Sunday, 12 August 2018

On Martin's Taxonomic Relations Systems

Bateman (1998: 18):
Taxonomic relations are better understood than both configuration-based, or nuclear, relations and activity-sequence relations. They include traditional lexical relationships such as hyponymy, hyperonymy, cohyponomy, etc. Martin suggests that the taxonomic relations appear to be used to generate/define particular field-specific taxonomies [e.g., p295--6]. They also each have typical structural realisations in the lexicogrammar, involving Classifiers, Pre-Classifiers (that kind of, this sort of), ... as well as structures such as ‘class of noun’, ‘brand of car’, ‘genre of text’, etc. The sequence of networks given in Figures 5.10, 5.16--5.18, 5.20 and 5.21 provides a detailed network for taxonomic lexical relations, with several examples of the distinct kind of lexicogrammatical patterns that they employ for their realisation. For English Text, these also set out a detailed classification system for kinds of cohesive ties that may be found in text analysis.

Blogger Comments:

[1] Here Martin confuses the non-structural use of lexical relations to create textual cohesion with structural grammatical relations in the construal of experience, and relocates his confusion from lexicogrammar to discourse semantics.  The primary theoretical inconsistencies created are thus metafunctional and stratal.

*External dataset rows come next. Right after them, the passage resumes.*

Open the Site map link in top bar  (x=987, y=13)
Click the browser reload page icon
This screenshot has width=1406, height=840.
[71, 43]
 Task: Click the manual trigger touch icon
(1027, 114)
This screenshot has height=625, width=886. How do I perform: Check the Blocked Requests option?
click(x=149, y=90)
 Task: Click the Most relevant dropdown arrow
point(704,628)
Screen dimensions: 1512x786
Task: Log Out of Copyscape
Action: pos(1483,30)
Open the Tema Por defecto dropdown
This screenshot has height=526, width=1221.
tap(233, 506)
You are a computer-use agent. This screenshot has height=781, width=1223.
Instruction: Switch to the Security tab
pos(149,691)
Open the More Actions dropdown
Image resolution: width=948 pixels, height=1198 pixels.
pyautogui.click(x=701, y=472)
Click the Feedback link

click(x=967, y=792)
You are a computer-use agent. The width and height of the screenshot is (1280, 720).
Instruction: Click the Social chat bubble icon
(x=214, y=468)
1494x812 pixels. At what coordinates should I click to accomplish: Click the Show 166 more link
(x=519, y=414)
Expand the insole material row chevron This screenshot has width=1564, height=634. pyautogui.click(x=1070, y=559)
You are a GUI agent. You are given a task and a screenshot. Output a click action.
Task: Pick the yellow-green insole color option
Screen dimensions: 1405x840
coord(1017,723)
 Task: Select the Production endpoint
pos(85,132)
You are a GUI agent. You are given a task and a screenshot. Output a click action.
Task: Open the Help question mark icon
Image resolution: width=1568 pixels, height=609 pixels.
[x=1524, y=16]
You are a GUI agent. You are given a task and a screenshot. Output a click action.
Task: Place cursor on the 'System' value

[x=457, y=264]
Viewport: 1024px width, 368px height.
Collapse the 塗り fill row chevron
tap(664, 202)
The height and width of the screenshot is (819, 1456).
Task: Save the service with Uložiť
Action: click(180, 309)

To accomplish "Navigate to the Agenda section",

[2] Martin's Figure 5.10, on lexical relations, a system proposed for the discourse semantic stratum, is actually concerned with the stratum below (lexicogrammar) and composed of features purported to be of the stratum above (contextual field: activity sequences).  As might be expected, given these confusions, the network features neither an entry condition nor any realisation statements.

[3] These are more delicate elaborations of the system presented in Figure 5.10, and so embody the same theoretical confusions and inconsistencies.

[4] This is misleading.  The networks do not provide "examples of the distinct kind of lexicogrammatical patterns that they employ for their realisation", they merely provide instances that exemplify relation types, such as tenor-sax for the feature hyponymy.  Moreover, the examples are misleadingly presented by Martin as if they were realisation statements — which accounts for Bateman's misleading interpretation.

[5] To be clear, cohesive ties are non-structural textual relations at the level of lexicogrammar.  Martin, in contrast, rebrands lexical cohesion as a structural experiential system, IDEATION, at the level of discourse semantics.